On 10/31/2011 09:26 AM, Thomas Jensen wrote:
> On Sun, 30 Oct 2011 22:23:19 +0100, Bjarni Juliusson wrote:
>
>
>> Why do so many people still run MSDOS on their computers?
>
> Are there so many people doing that? Well, I can come up with several
> possible answers, and none of them involve it is superiour.
Well at least in a couple of the newsgroups I frequent, there seems to
be a balls load of people who teleported there from the 80s and
apparently brought their computers with them. In alt.os.development they
all want to know how to write a bootloader for floppy disks.
Where do you even buy floppy disks?
I might add that I myself am an avid retrocomputing fan - my collection
includes both PDP-11s, DG Eclipses, VAXen, a DG Nova 3, and a PDP-10,
I'm currently repairing a rare PDP-12 together with friends at the
computer club, and I still have the C64 that I learned to program on,
and if you give me a moment to go through my tapes I probably have the
very first machine code program I wrote all by myself.
But as for the 16-bit x86 days, I say good riddance! The C64 at least is
a nice platform, into the design of which seems to have gone some not
insignificant amount of thought.
Programming the 6510 CPU involves all the register shuffling of
programming the 8086, but with the 6510 it's not because it's a
complicated architecture, but because it's a simple one! Some 3500
transistors compared to over 20000 in the 8086 - you had your 8-bit
accumulator, you could add and subtract and do the logical operations,
and then they threw in two index registers for speed.
And fast it was, impressively so, and given that it was introduced at a
small fraction of the price of all of its competitors, it was a hit.
Some people could hardly believe it. Imagine seeing an ad for a computer
ostensibly touting the same performance as a £1000 PC, but being sold
for less than £200. Would you bother reading an ad like that?

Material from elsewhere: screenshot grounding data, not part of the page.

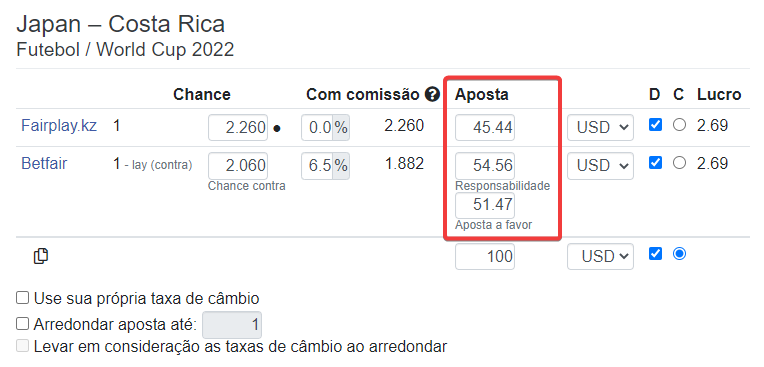Select the C radio button for Betfair
This screenshot has height=367, width=764.
[x=679, y=163]
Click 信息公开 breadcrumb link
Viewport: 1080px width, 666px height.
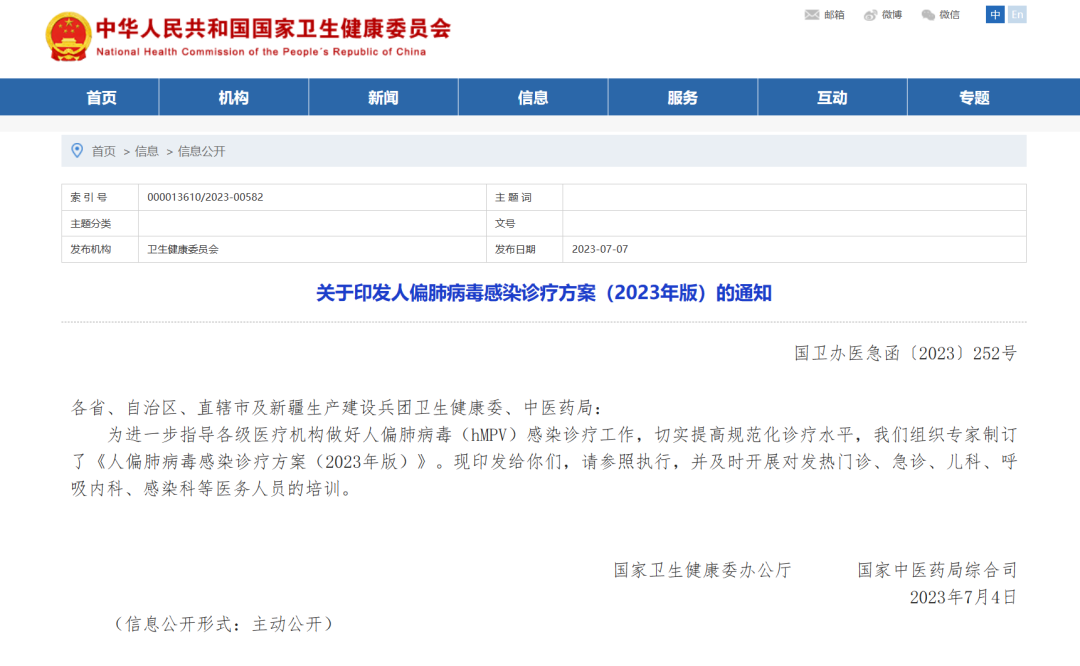[202, 151]

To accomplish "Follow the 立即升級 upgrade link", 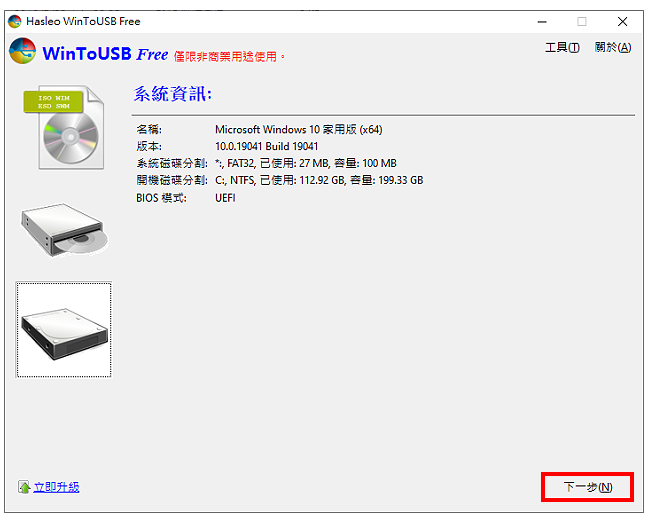I will 56,487.
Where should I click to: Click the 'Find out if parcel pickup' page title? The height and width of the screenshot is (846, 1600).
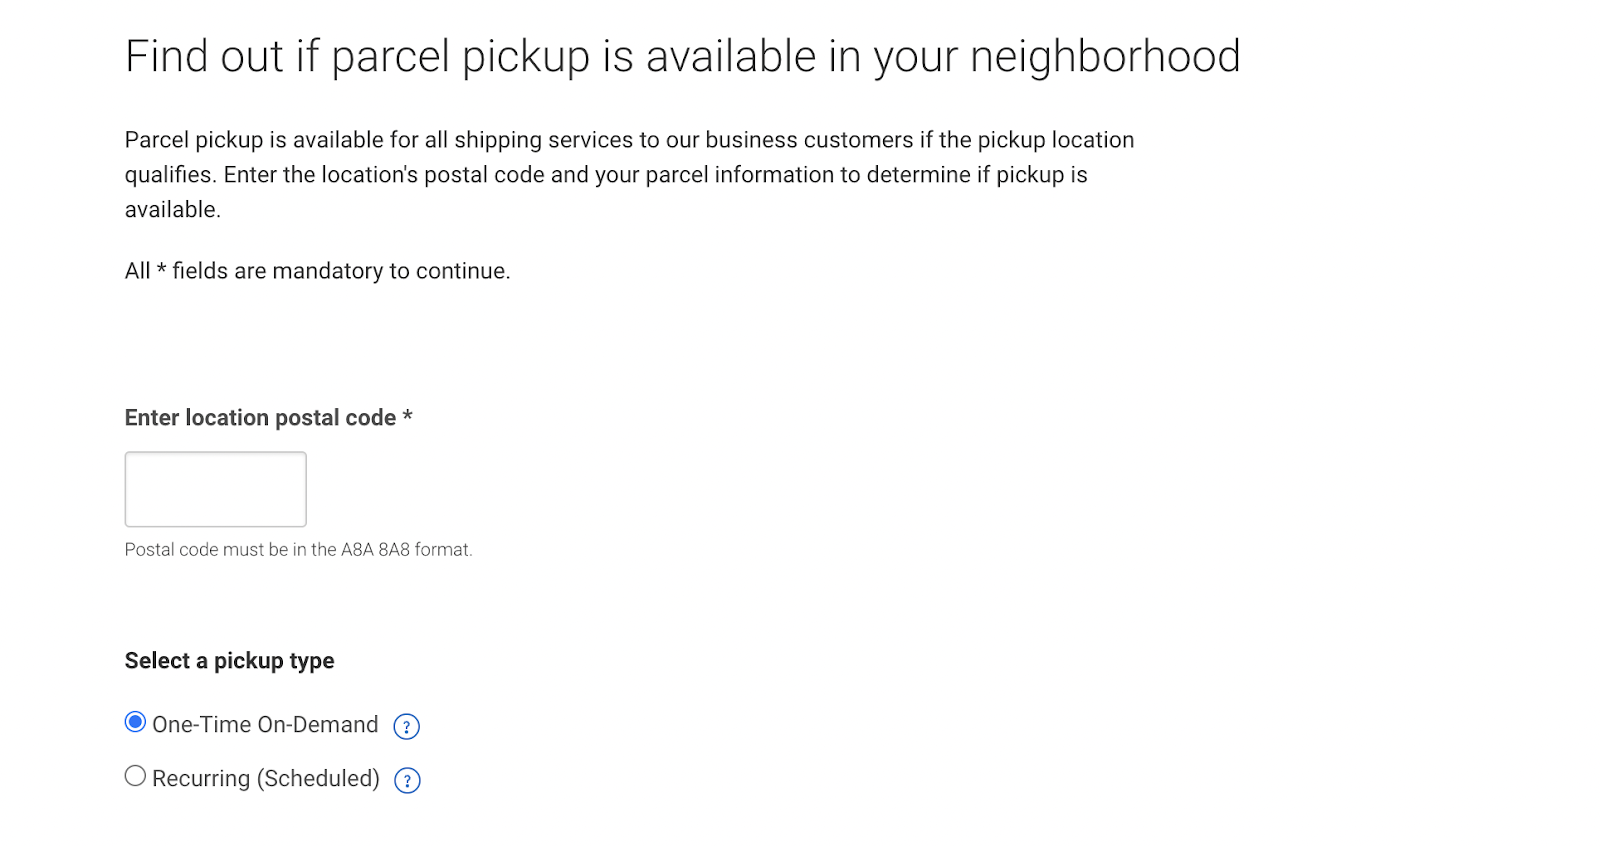click(682, 57)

The C64 was introduced just a few months after the PC. They both came
with 64K RAM, they both stored their programs on cassette tapes, and
they both used your TV for their display. But while the C64, sometimes
derided for its poor graphics capabilities, had 320x200 16-colour tiled
or bitmapped graphics with hardware sprites and retrace interrupts, the
PC had the (optional) CGA card which gave you 320x200 in only 4 colours,
no sprites, no tiles, no retrace interrupts. Who remembers playing games
in cyan and magenta back in the day?
While the C64 included the fantastic 6581 sound chip, which gave you
three independent voices of sound, each with three waveforms plus noise,
16-bit pitch covering eight octaves, and an ADSR envelope generator,
plus a common programmable analog filter, the PC gave you no sound at
all. Well, it could go "beep" I guess.
The C64 came with a floppy/printer interface, tape interface, two game
ports including analog inputs, a parallel "user port", a cartridge
expansion port, and RF and composite video outputs, all built into the
keyboard, selling for a third of the price of the PC.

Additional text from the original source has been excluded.